*Brief*
Would you please return the lines of the entries below starting at the line that has "珀斯 (118, 233)" and ending at the line that has "[Bezoek auteurs pagina] (116, 825)", both included, exactly as they are?

Segment Start: Provided records

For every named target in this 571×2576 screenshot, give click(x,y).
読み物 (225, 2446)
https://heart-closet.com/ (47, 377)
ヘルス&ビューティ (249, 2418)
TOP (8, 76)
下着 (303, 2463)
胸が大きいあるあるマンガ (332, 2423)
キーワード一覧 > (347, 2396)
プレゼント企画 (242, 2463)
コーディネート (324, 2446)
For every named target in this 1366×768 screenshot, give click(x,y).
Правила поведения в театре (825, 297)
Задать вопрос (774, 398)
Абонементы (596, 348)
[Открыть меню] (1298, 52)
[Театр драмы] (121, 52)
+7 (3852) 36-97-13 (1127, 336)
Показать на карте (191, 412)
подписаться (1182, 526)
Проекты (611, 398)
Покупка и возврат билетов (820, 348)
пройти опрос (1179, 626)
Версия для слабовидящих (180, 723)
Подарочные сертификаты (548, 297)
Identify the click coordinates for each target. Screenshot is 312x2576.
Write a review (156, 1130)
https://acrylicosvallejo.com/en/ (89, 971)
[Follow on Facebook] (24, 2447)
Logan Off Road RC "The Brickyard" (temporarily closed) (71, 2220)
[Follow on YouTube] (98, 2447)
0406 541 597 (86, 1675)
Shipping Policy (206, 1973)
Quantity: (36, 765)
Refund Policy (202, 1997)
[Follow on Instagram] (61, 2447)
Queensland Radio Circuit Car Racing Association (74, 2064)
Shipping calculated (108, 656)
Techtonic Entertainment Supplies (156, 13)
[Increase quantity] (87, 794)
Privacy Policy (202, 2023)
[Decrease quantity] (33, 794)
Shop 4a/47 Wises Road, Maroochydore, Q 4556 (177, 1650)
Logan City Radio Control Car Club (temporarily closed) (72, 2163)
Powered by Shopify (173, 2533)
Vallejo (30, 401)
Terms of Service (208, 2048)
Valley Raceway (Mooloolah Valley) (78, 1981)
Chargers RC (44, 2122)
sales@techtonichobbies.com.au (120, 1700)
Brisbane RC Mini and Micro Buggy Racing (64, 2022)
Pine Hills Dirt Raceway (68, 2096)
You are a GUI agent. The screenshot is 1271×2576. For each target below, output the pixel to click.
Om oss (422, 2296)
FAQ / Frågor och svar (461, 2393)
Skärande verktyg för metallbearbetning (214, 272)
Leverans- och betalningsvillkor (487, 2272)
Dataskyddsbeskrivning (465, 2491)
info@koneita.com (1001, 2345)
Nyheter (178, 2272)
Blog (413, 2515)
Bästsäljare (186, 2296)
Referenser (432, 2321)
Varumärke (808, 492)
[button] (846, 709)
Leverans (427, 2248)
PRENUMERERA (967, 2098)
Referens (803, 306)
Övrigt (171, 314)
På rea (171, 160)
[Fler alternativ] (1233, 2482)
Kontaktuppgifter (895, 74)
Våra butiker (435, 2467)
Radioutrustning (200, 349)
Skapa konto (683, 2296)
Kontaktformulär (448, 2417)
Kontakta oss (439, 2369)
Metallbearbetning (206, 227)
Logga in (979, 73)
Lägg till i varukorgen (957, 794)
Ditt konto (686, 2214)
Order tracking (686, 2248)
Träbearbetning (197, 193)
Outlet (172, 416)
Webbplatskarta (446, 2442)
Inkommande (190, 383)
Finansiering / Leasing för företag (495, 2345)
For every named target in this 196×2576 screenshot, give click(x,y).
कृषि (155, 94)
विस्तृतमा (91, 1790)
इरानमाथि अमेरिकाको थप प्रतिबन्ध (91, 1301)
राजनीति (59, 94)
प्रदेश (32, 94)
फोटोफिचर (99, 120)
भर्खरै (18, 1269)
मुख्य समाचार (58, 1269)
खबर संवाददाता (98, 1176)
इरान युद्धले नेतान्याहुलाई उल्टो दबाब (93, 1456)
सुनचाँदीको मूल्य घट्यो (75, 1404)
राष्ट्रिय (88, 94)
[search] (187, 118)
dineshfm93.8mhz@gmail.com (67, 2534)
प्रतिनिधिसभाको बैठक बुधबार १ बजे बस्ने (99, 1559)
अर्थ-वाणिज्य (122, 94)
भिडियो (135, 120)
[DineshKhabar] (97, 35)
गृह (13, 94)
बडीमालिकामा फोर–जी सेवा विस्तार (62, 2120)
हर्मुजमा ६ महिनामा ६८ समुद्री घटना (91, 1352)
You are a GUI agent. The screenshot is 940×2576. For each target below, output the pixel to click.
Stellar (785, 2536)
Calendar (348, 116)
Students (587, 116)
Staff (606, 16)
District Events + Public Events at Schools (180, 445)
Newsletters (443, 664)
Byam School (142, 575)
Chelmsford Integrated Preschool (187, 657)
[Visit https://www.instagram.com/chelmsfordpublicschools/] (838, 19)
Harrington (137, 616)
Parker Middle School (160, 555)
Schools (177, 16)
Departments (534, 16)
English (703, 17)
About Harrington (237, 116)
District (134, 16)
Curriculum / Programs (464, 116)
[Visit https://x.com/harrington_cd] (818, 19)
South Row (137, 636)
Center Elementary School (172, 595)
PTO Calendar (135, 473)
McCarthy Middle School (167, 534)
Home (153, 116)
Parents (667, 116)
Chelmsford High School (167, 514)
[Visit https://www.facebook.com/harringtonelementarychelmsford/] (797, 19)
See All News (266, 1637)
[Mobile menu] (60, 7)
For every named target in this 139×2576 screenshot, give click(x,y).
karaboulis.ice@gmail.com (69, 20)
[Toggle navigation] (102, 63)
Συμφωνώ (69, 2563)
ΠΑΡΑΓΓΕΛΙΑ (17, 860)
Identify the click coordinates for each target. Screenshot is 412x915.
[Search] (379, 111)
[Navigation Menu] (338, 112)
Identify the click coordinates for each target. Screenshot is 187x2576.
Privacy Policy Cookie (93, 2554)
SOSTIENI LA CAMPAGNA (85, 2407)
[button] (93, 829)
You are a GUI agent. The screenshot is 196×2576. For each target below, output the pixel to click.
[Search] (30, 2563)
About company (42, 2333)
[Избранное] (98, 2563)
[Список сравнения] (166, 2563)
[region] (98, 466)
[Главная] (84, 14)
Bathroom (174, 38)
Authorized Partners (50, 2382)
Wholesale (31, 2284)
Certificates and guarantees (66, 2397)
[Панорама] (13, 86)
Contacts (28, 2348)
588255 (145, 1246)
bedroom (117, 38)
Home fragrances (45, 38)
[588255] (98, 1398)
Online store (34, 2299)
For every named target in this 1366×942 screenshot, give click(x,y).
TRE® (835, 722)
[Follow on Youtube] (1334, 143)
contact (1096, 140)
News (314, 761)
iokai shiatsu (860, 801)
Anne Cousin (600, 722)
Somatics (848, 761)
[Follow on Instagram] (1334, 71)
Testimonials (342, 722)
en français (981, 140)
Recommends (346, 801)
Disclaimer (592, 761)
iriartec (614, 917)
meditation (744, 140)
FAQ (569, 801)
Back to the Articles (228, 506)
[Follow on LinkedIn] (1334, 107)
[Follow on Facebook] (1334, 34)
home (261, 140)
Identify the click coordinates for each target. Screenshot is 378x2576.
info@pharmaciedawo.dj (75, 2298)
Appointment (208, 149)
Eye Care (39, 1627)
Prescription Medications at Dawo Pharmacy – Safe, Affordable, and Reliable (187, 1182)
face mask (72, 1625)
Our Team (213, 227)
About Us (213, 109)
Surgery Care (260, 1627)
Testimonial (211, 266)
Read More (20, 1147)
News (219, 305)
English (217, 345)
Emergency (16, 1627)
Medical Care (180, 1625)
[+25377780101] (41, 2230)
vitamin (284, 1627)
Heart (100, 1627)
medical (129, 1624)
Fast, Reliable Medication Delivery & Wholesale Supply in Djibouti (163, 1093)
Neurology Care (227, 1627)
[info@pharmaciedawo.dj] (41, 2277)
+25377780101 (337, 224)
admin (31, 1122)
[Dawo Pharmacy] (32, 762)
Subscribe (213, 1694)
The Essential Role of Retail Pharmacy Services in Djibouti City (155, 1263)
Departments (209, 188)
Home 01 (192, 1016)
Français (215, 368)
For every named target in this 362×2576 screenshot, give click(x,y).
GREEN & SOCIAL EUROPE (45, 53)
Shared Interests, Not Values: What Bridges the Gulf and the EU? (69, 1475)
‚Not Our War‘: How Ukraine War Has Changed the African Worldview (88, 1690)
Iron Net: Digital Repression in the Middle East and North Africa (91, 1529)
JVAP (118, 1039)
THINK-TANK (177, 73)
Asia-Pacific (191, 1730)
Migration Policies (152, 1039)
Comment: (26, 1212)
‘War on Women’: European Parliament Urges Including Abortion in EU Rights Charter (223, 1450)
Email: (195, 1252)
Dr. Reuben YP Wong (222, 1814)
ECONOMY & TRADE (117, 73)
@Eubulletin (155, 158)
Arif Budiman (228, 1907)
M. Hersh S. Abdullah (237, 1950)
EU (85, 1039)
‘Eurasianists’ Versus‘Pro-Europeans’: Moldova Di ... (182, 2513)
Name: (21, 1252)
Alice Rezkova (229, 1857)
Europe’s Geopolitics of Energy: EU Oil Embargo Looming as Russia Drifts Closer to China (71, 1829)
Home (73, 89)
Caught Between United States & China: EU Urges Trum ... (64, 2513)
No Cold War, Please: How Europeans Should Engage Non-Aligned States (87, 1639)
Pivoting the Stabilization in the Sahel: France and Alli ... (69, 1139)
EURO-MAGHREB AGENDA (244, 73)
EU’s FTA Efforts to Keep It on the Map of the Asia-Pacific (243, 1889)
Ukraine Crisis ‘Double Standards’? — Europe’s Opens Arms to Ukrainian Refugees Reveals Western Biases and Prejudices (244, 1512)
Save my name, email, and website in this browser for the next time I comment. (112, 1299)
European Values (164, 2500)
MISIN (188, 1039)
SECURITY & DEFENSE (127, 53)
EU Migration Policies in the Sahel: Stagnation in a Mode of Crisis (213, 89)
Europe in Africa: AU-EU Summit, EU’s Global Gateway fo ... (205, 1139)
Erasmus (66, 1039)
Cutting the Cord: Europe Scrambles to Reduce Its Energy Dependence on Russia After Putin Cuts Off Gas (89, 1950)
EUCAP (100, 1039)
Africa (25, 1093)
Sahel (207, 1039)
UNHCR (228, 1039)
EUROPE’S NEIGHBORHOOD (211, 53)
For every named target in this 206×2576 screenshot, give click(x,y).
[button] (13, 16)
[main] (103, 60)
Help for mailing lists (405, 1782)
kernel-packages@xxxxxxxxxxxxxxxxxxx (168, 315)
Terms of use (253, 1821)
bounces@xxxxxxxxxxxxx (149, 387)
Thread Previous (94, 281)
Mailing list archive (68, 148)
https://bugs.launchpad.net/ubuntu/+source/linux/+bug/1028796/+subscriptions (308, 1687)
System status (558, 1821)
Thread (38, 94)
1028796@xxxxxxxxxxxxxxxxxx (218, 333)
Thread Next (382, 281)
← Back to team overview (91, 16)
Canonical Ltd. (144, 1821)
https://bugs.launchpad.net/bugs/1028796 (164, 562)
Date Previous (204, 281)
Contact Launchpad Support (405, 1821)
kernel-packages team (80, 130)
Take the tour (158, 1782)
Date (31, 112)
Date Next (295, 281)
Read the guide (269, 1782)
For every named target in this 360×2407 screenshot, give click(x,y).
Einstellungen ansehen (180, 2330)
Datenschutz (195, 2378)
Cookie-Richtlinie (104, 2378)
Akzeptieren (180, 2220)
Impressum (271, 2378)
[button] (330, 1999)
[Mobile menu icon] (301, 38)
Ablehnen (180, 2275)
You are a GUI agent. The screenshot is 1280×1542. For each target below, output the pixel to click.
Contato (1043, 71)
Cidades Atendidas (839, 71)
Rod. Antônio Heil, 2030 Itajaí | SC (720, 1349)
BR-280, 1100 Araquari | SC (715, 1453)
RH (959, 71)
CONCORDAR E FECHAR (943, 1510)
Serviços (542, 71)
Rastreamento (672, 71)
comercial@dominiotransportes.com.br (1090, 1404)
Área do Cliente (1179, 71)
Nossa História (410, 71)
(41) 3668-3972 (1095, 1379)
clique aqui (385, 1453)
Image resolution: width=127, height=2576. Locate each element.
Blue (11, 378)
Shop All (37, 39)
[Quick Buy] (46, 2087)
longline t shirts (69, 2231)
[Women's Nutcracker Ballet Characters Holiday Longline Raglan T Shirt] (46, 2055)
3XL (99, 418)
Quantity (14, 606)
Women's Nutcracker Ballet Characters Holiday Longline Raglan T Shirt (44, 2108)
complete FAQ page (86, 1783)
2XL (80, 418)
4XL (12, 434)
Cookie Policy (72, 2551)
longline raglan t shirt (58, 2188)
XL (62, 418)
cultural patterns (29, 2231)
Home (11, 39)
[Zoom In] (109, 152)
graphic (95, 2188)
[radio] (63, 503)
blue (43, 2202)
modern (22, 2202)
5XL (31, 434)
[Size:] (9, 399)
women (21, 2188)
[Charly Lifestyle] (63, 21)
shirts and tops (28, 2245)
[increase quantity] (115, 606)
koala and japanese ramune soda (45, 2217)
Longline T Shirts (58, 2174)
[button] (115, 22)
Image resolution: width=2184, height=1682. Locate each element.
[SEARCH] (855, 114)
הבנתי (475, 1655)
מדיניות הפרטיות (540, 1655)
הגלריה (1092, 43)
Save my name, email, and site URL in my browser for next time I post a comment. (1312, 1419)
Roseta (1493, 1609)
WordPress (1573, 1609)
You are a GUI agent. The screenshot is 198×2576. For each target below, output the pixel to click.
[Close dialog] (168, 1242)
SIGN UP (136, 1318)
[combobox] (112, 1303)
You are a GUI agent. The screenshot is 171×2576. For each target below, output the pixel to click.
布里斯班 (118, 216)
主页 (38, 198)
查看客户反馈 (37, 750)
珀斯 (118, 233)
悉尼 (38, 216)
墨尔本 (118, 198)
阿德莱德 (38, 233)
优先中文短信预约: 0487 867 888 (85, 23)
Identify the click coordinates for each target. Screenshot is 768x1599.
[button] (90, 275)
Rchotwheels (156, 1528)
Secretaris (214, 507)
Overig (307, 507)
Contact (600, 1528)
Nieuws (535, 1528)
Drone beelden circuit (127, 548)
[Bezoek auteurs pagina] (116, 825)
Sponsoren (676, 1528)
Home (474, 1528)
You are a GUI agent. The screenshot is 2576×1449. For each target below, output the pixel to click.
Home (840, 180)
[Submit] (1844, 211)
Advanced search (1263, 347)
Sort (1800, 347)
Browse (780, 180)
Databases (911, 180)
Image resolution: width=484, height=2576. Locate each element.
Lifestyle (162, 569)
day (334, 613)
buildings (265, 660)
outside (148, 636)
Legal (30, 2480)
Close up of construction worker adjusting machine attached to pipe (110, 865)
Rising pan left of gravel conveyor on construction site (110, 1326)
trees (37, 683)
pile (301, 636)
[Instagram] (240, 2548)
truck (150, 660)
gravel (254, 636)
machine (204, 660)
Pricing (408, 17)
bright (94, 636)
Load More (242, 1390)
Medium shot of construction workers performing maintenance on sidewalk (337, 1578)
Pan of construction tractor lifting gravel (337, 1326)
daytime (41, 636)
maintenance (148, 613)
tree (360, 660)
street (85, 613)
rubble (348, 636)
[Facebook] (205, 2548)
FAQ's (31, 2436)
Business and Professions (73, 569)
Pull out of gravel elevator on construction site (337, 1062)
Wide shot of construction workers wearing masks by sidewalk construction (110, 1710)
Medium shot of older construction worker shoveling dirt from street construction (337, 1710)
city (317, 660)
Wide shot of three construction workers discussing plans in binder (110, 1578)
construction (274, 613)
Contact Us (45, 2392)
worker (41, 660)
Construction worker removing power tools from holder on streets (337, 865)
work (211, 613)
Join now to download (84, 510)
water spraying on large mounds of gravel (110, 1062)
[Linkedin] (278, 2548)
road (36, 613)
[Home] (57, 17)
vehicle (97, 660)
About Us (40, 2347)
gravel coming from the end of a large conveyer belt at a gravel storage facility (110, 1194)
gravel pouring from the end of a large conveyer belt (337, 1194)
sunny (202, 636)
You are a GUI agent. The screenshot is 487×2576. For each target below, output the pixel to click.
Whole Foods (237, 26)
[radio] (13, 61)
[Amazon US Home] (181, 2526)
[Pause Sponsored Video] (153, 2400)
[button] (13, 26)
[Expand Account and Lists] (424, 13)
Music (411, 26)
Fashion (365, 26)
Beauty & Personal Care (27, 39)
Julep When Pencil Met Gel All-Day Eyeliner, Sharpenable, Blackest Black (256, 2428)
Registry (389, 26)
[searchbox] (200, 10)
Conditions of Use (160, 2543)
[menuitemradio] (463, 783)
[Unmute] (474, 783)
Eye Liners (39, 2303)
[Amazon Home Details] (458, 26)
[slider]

Segment End: Provided records

*Written response*
珀斯 (118, 233)
悉尼 (38, 216)
墨尔本 (118, 198)
阿德莱德 (38, 233)
优先中文短信预约: 0487 867 888 (85, 23)
Identify the click coordinates for each target. Screenshot is 768x1599.
[button] (90, 275)
Rchotwheels (156, 1528)
Secretaris (214, 507)
Overig (307, 507)
Contact (600, 1528)
Nieuws (535, 1528)
Drone beelden circuit (127, 548)
[Bezoek auteurs pagina] (116, 825)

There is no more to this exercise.